In short, it looks as if the administration itself was taken in by the pundit delusion, focusing on how its policies would play in the news rather than on their actual impact on the economy.
Republicans, by the way, seem less susceptible to this delusion. Since Mr. Obama took office, they have engaged in relentless obstruction, obviously unworried about how their actions would look or be reported. And it's working: by blocking Democratic efforts to alleviate the economy's woes, the G.O.P. is helping its chances of a big victory in November.
Well, we need to remember that the mainstream press is rarely inclined to hold Republicans accountable for the actual results of what they do, because holding right-wingers accountable makes you an evil East Coast liberal, the worst thing in the world, the thing no reporter wants to be accused of being.
Reporters, of course, are afraid to hold Republicans accountable because Republicans have made them afraid. We don't know what would happen if Democrats tried to make reporters afraid to hold them accountable, because reporters aren't afraid of them now. Republicans don't even have to try to scare reporters anymore -- they're pre-terrified.
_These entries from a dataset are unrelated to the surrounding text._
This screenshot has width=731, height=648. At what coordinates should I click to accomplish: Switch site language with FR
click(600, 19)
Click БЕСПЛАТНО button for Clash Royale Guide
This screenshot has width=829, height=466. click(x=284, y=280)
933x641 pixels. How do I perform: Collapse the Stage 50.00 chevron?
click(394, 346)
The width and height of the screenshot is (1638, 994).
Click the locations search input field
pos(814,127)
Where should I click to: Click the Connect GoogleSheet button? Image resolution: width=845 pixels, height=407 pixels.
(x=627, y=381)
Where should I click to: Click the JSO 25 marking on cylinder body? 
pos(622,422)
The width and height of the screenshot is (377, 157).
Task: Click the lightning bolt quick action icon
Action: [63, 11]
It's only in those rare moments when public opinion polls show Republicans in such bad odor with the public at large (see: the latter days of both Bushes) that the press is willing to acknowledge that something might be vaguely suboptimal going on (though they usually insists there's a very good chance of a comeback!).
Meanwhile, Democrats are suspect pretty much from the moment they take office (see: honeymoons of Presidents Clinton and Obama, lack of).